Wednesday, January 13, 2010

Legislators Work to Improve Laws on Runaways


From The Gainesville Sun:
In Congress, Democratic leaders in the House and Senate are moving several bills that would improve how runaways are tracked by the police, increase spending to provide them with social services and promote methods for earlier intervention.

The Government Accountability Office, an auditing arm of Congress, initiated an investigation in December at the request of the Senate majority leader, Harry Reid, Democrat of Nevada, and Charles E. Schumer, Democrat of New York, into whether police departments are handling runaways properly.
Lawmakers in at least 10 states have proposed or passed bills in recent months that focus on runaways by extending outreach efforts and shelter options and changing state reporting requirements so that youth shelters have enough time to win trust and provide services before they need to report the runaways to the police.

The bill, co-sponsored by Representative John Conyers Jr., Democrat of Michigan and the chairman of the Judiciary Committee, also requires the police to provide anyone who reports a missing person with information about the services provided by the National Center for Missing and Exploited Children and the National Runaway Switchboard.
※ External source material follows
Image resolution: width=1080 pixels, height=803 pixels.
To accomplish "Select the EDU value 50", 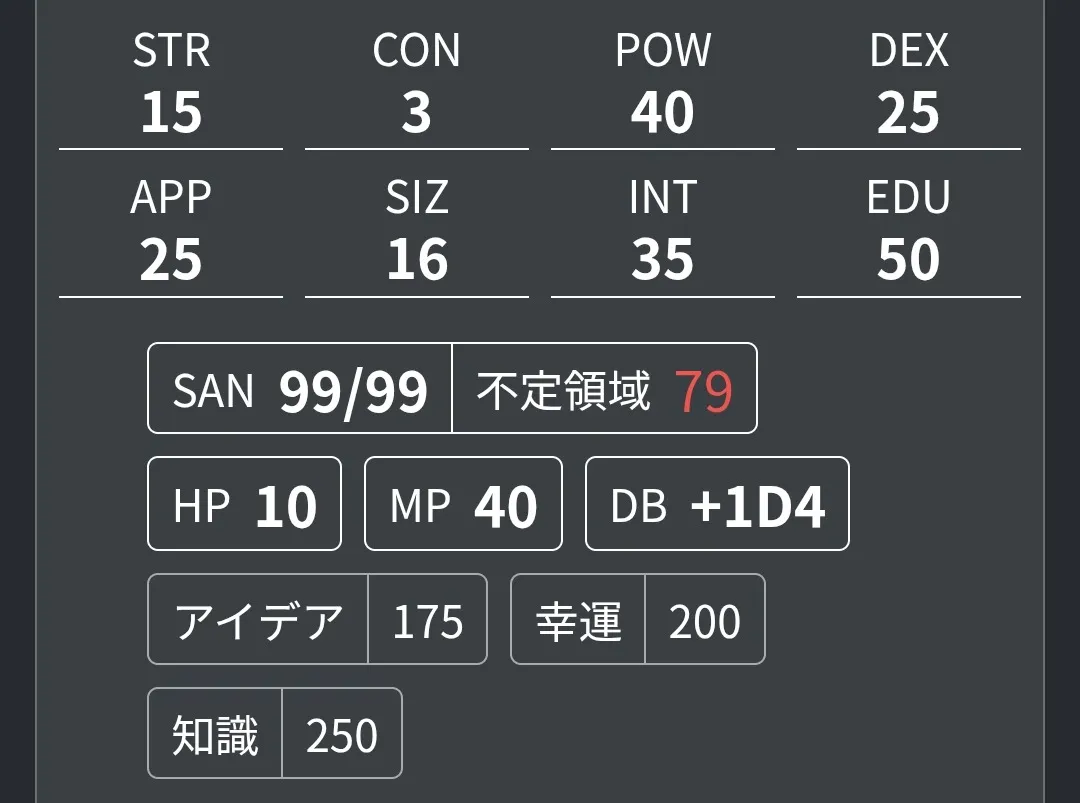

In many cases, the police said, they often did not take reports about runaways as seriously as abductions, and families were often unaware of other resources.


FULL ARTICLE

If anyone asks me what would be the greatest accomplishment that anti-human trafficking advocates have made in 2009, I would point to the legislators implementing new laws to better assist runaways and child prostitution victims as mentioned above. The experts and researchers have recognized the close connection between domestic minor trafficking and problems with runaway youths in the U.S. for decades. However, it is only recent that they were able to capture the attentions for the Congress. Often, children run away from their own homes because of feeling neglected. ( For more information on the root causes of runaway youths in the U.S., click
here).

Though the state seldom will be better able to parent a child than the child's own parents. Nevertheless, it's valuable that law makers are paying a little more attention to the needs of the American youths who are at risk of being made human trafficking victims by other greedy and immoral Americans -- and that is a fruit of awareness raising efforts by advocates.